Is OrbStack rootless? Where is the security boundary for the containers? (Are they sandboxed completely from the host?)

How does the virtualisation work? (I’d assume Virtualization.framework, so I can run it without Rosetta if all containers will share host architecture?)

Does it support Docker-in-Docker and Docker-out-of-Docker? (M1 and M2 Mac’s don’t have hardware for nested virtualisation so I assume this also prevents DiD with OrbStack?)

Thanks in advance, eager to try it out.
2 comments
kdrag0n 656 days ago
It's a shared VM and kernel, so the security boundary between containers is only as strong as typical Linux containers, and we don't really use the VM as a strong security boundary right now. The security model is similar to running Docker containers on a native Linux machine for development.

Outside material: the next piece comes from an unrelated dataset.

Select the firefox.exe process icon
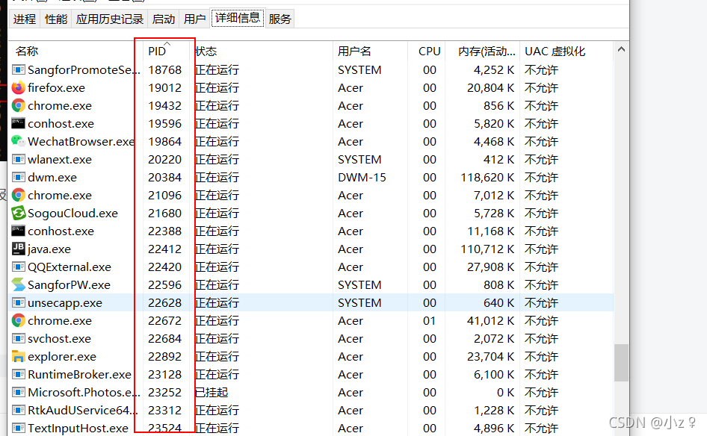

Admin privileges aren't required on the macOS side. You can optionally allow a privileged helper for some small niceties, but the VM process never runs as root.

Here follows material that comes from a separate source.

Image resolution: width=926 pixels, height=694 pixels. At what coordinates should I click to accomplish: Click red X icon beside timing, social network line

The virtualization stack is custom, which allows for a lot of performance and stability improvements. It's not Virtualization.framework or QEMU.

Containers don't require virtualization, so Docker-in-Docker works. Not sure what you mean by Docker-out-of-Docker, but you can run Docker in OrbStack Linux machines, and you can use the managed engine from macOS.

link
pgphn 652 days ago
Is there an example somewhere of how to do Docker-in-Docker with Orbstack? I have given this a try but there does not seem to be a docker.sock (or equivalent) to mount so no way to spawn containers at the “host level” from inside a container. Maybe my mental model of Orbstack is wrong here and there is no need for a mounted socket at all?
link
bakhtiari_rev 652 days ago
I'm not completely sure about the use case of Docker-out-of-docker (maybe CI probably) but i guess a sibling container (a CI agent maybe) have access to docker.sock, and control other sibling containers, which i guess ( haven't tried yet) is possible with current implementation of orbstack.
link
bakhtiari_rev 652 days ago
currently using orbstack with a devcontainer project, and in that devcontainer i'm bringing up some other nested containers via `testcontainers` via golang, so it's completely possible and is running sweetly
link